WHAT TO WORK ON> Please return exactly the lines from the one containing "Renata konstelace (121, 1727)" through the end of the records, including both.

Segment Start: INFORMATION SUPPLIED

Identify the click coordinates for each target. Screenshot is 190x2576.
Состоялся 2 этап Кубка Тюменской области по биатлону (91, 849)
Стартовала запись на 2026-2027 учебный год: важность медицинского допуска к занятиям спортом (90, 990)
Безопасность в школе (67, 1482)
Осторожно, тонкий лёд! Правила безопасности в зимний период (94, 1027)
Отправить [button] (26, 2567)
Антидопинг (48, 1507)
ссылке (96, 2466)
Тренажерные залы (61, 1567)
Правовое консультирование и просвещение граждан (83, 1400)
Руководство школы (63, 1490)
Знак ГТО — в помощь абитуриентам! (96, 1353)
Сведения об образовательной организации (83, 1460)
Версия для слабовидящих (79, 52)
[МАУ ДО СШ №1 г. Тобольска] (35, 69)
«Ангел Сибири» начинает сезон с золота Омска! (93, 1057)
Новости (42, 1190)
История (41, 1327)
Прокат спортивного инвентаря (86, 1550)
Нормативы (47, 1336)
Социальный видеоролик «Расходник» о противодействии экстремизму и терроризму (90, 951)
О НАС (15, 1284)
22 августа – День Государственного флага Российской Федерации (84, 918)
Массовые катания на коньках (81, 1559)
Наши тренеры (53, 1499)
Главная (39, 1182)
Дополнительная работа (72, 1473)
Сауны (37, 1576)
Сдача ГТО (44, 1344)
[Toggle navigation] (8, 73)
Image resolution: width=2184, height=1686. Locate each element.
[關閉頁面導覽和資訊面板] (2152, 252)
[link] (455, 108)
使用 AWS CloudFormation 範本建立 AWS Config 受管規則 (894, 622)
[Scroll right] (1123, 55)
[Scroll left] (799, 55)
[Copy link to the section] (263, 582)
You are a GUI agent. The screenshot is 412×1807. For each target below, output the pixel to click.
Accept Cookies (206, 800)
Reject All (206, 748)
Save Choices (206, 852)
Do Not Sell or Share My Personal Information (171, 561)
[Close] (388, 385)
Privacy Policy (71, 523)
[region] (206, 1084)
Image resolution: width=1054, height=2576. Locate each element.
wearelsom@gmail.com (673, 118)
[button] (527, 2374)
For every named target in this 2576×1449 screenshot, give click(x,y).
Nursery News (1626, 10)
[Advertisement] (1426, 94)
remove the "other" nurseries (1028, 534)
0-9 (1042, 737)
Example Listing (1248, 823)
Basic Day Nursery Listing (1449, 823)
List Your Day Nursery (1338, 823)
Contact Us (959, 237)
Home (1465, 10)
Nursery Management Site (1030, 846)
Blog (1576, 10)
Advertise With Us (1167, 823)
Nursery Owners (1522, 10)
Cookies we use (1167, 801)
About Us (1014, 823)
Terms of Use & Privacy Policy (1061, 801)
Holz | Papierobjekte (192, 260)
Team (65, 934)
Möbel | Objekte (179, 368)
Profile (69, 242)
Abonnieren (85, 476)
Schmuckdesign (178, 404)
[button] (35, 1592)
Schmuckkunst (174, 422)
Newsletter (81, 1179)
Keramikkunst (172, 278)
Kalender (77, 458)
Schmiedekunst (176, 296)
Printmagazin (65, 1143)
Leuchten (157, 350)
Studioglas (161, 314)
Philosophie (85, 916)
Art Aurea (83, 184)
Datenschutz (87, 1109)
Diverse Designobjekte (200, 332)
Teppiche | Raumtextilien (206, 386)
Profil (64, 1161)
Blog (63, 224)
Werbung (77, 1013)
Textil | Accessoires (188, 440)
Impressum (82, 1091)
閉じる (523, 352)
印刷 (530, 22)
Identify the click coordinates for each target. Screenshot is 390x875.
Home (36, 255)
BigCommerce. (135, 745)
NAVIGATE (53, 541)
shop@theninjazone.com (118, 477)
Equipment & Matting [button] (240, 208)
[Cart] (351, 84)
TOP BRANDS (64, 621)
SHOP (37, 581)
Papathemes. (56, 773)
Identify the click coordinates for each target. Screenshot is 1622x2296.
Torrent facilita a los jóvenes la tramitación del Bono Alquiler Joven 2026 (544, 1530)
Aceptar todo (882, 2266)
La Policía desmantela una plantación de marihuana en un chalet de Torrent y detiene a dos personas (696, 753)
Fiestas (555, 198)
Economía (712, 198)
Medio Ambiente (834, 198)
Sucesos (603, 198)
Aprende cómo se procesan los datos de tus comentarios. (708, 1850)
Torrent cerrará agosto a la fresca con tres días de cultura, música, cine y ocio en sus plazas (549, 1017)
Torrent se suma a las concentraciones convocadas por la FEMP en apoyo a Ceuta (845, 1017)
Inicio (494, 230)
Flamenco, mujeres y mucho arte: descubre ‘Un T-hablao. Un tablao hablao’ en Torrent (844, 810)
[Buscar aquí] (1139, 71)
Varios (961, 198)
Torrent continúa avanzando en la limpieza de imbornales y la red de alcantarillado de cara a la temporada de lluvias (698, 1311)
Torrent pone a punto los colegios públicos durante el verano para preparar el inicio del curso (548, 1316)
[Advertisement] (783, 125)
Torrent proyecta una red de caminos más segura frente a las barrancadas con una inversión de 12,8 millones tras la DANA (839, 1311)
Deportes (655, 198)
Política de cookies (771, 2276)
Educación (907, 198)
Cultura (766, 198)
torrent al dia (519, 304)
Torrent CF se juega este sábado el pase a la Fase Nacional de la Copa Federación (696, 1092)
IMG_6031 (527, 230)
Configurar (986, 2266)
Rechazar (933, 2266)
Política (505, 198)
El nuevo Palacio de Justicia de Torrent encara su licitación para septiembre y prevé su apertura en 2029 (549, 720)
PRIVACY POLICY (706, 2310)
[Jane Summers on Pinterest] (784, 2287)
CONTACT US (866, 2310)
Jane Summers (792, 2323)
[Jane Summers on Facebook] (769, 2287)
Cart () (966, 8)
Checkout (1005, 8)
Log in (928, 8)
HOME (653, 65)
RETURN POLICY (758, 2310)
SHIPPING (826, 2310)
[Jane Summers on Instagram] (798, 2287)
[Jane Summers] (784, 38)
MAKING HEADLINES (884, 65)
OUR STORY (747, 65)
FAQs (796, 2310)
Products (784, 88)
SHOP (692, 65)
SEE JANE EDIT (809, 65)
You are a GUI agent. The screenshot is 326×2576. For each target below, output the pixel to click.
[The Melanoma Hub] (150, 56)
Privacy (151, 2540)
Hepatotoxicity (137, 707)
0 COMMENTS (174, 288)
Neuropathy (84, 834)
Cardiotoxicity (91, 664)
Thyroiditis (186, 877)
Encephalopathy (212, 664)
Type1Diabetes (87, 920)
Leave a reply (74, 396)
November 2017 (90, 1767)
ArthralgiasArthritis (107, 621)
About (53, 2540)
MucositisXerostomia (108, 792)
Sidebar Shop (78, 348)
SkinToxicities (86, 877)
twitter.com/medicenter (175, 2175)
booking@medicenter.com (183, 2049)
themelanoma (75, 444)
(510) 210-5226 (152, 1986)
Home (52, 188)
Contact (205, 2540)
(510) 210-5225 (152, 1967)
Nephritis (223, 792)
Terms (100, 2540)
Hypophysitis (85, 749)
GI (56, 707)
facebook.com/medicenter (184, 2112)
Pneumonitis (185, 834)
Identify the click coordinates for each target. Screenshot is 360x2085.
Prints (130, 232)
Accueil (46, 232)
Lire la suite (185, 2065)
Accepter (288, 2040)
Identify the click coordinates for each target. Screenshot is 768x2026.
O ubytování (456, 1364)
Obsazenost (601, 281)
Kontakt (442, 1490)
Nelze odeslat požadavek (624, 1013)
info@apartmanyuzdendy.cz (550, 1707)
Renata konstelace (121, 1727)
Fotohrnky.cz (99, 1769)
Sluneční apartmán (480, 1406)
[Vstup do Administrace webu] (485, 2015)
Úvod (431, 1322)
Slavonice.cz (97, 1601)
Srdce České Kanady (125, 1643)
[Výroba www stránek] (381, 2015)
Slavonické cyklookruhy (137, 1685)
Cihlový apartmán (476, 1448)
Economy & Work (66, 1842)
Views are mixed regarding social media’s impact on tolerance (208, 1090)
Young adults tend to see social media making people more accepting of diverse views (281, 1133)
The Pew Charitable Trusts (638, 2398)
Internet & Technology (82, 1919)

Segment End: INFORMATION SUPPLIED

WRITTEN REPLY>
Renata konstelace (121, 1727)
Fotohrnky.cz (99, 1769)
Sluneční apartmán (480, 1406)
[Vstup do Administrace webu] (485, 2015)
Úvod (431, 1322)
Slavonice.cz (97, 1601)
Srdce České Kanady (125, 1643)
[Výroba www stránek] (381, 2015)
Slavonické cyklookruhy (137, 1685)
Cihlový apartmán (476, 1448)
Economy & Work (66, 1842)
Views are mixed regarding social media’s impact on tolerance (208, 1090)
Young adults tend to see social media making people more accepting of diverse views (281, 1133)
The Pew Charitable Trusts (638, 2398)
Internet & Technology (82, 1919)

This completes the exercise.